Build a 5-node Hadoop cluster environment (CDH5)

Source: Internet
Author: User
Tags zookeeper ssh centos ssh server hadoop ecosystem

Tip: If you're not aware of Hadoop, you can view this article on the Hadoop ecosystem, which allows us to get an overview of the usage scenarios for tools in Hadoop and Hadoop ecosystems.

To build a distributed Hadoop cluster environment, here are the detailed steps to use CDH5.
First, hardware preparation

Basic configuration:

Operating system 64 guests
Cpu (Intel) Intel (R) I3 processor
Memory 8.00 GB (MHz)
Hard disk space remaining 50G

Smooth configuration:
Operating system 64 guests
Cpu (Intel) Intel (R) I5 processor or above configuration
Memory 16.00 GB (MHZ)
Hard disk space remaining 100G


Note: The above is a cluster on a single PC, so the memory requirements are high. If you build a clustered environment on more than one PC, you need only enough memory.

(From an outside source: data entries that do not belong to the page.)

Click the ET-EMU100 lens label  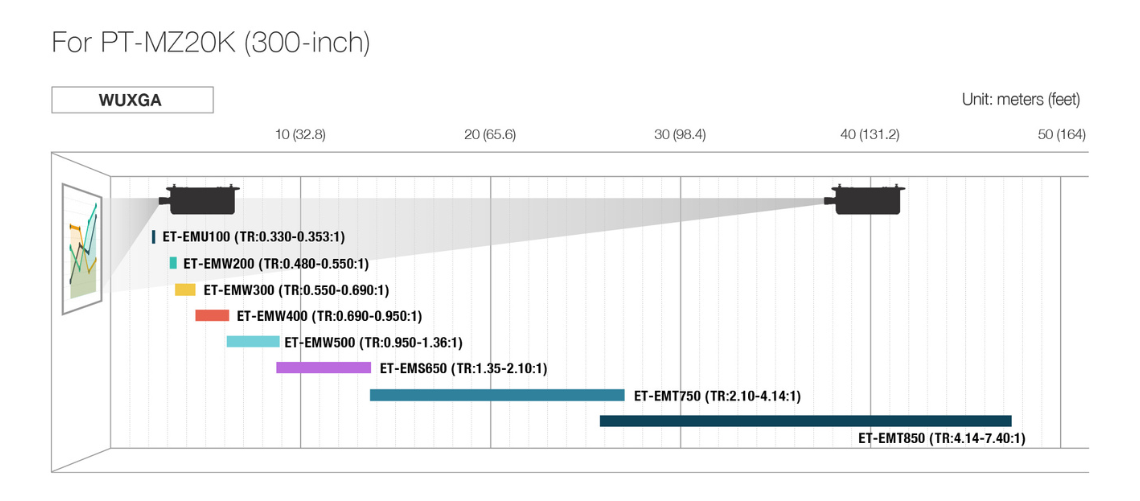(253, 237)
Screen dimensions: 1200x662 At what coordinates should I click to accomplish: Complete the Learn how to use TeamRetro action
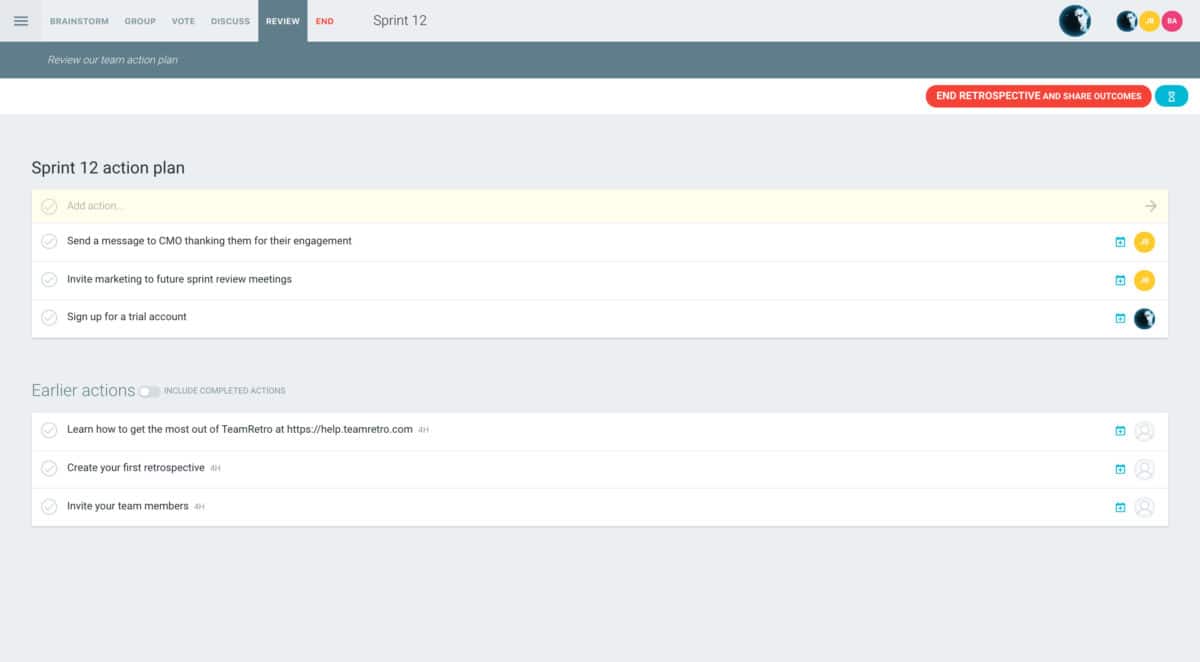[x=49, y=430]
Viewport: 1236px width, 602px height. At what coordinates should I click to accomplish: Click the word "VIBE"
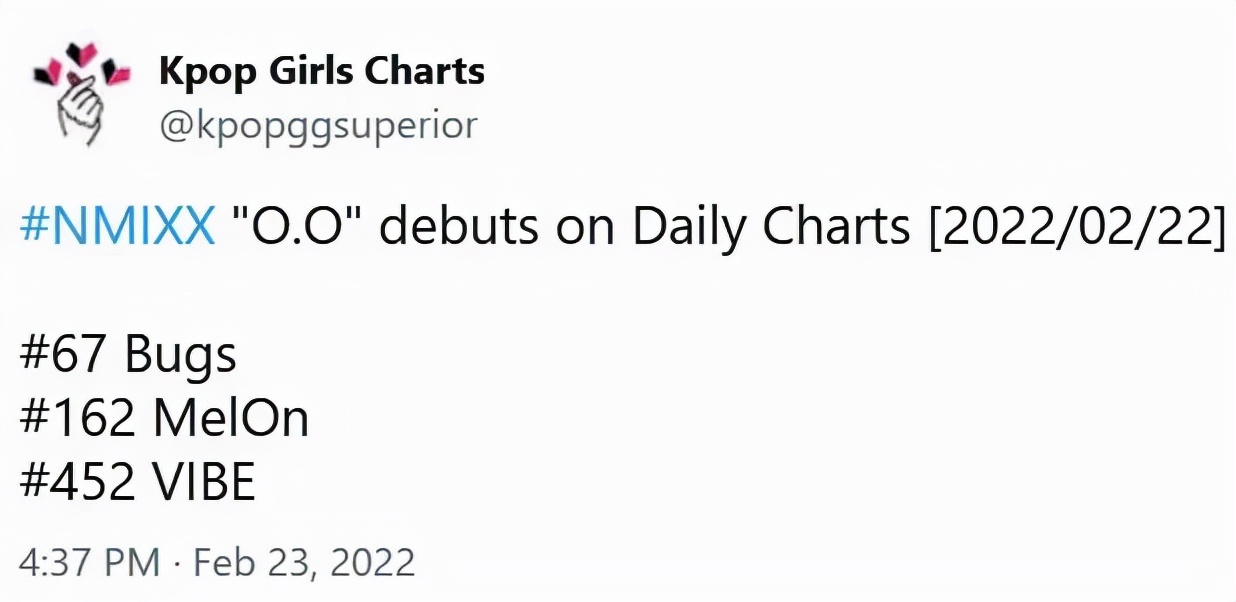coord(204,483)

Second, the Software environment preparation

Virtual machines Vmware
Operating system CentOS6.5
Jdk Jdk-7u79-linux-x64.tar.gz
Remote connection Xshell





Hadoop ecosystem

Hadoop-2.6.0-cdh5.4.5.tar.gz

Hbase-1.0.0-cdh5.4.4.tar.gz

Hive-1.1.0-cdh5.4.5.tar.gz

Flume-ng-1.5.0-cdh5.4.5.tar.gz

Sqoop-1.4.5-cdh5.4.5.tar.gz

Zookeeper-3.4.5-cdh5.4.5.tar.gz


This article is to build CDH5 cluster environment, the above software can be downloaded from this website


third, host planning

Because we want to install a 5-node cluster environment, we assign IP address and host capabilities.

 

CDHNode1

/192.168.3.188

CDHNode2

/192.168. 3.189

CDHNode3

/192.168.3.190

CDHNode4

/192.168.3.191

CDHNode5

/192.168.3.192

Namenode

Is

Is

Whether

Whether

Whether

Datanode

Whether

Whether

Is

Is

Is

ResourceManager

Is

Is

Whether

Whether

Whether

Journalnode

Is

Is

Is

Is

Is

Zookeeper

Is

Is

Is

Whether

Whether

Note: Journalnode and zookeeper remain an odd number, at least not less than 3 nodes. Specific reasons, detailed later.

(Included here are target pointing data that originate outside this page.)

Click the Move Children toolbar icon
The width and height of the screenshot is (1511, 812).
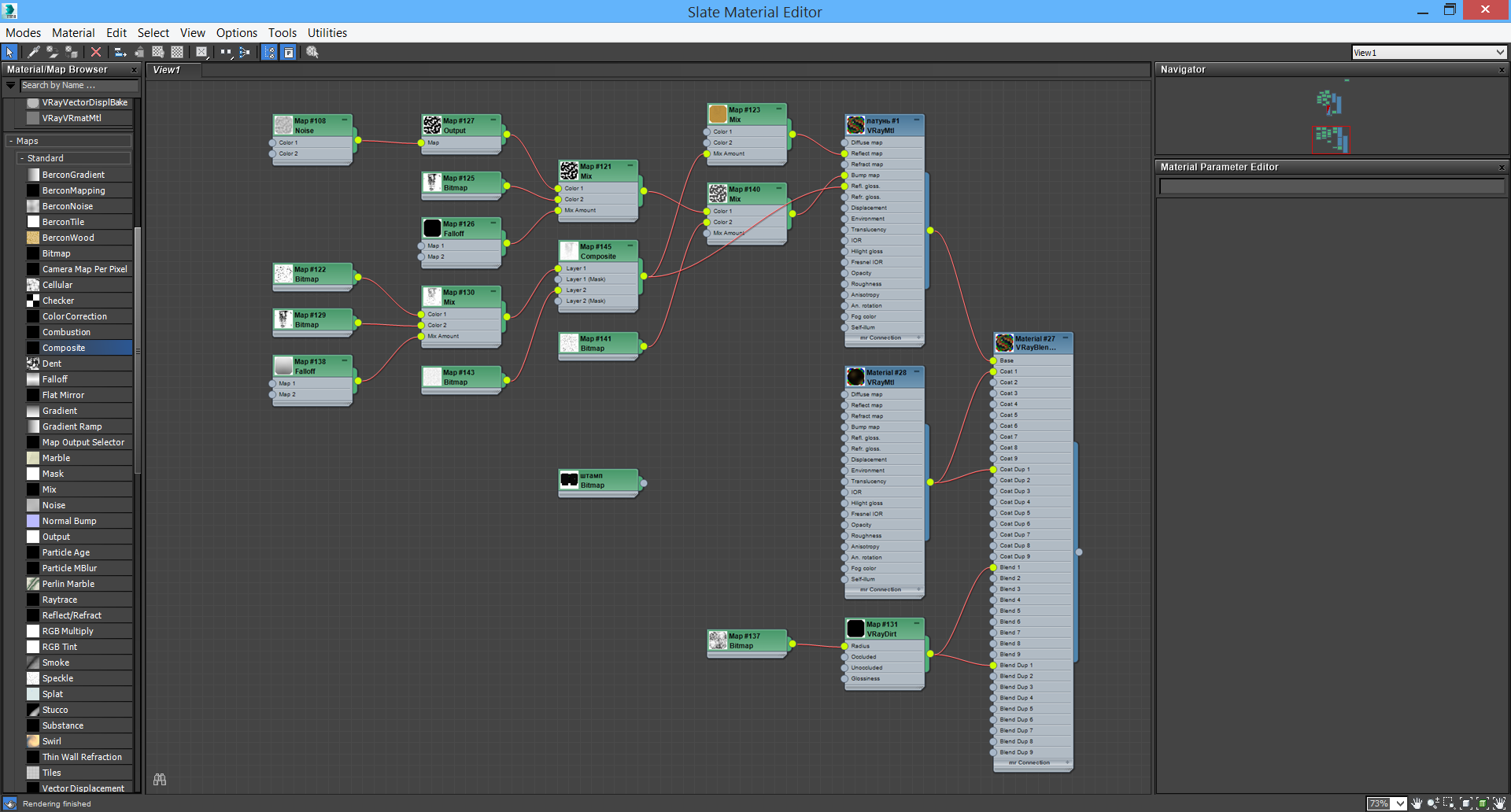pyautogui.click(x=120, y=52)
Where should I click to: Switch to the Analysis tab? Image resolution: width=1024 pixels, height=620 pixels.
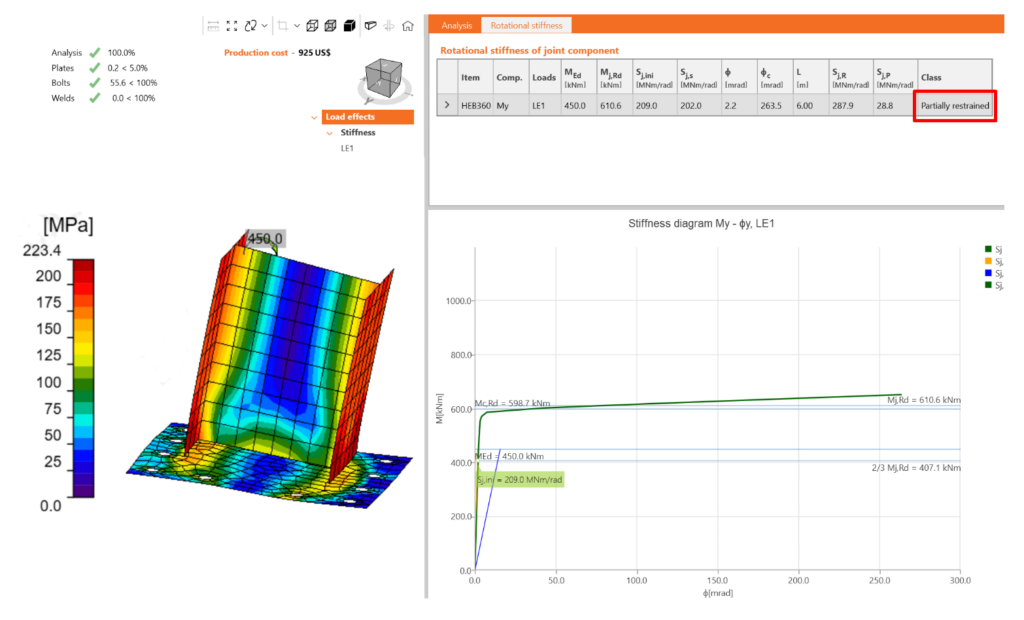click(456, 25)
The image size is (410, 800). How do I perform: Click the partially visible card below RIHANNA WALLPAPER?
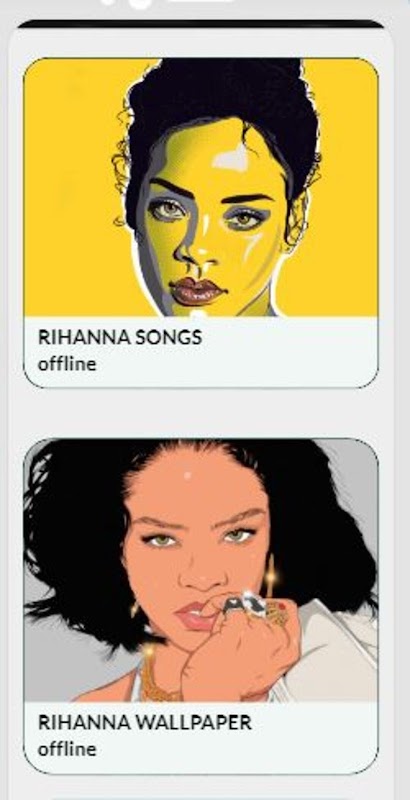click(x=201, y=797)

My host assignment is to install a CentOS system on a virtual machine on two PCs, with the following allocations:

CDHNode1 CDHNode2 CDHNode3 CDHNode4 CDHNode4
PC1 Is Is
PC2 Is Is Is
The reason for this allocation is to use Ha, two namenode on different PCs, if there is a PC exception, resulting in a namenode can not function, and Standy Namenode (standby Namenode) Active (active), Without affecting the operation of the entire cluster.


three, detailed installation steps

We first install the centos6.5 operating system on 1 hosts (chdnode1/192.168.3.188), configure the network with the root user, create Hadoop users, turn off the firewall, and install some prerequisite software. Prepare for the recorded cluster software installation.
CentOS6.5 Installation

On the host chdnode1/192.168.3.188, install the CentOS6.5 operating system. Detailed installation steps can be seen in the CentOS installation article. There is no more to be found here. Network Configuration

1. Open the installed CentOS virtual machine CDHNode1


2. Log in to the CentOS system

3. Enter the Ifconfig command to view the IP address first


4, this time we found that in addition to the loopback address, we can not communicate with the outside world, such as we can use the ping command to test.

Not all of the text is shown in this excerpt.